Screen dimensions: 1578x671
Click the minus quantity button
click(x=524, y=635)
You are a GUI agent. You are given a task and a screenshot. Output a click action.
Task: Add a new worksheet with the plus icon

● **Task goal**
Rewrite the material, swapping "worksheet" for "sheet" wherever it occurs and leaving everything else unchanged.

● **Exercise solution**
Screen dimensions: 1578x671
Click the minus quantity button
click(x=524, y=635)
You are a GUI agent. You are given a task and a screenshot. Output a click action.
Task: Add a new sheet with the plus icon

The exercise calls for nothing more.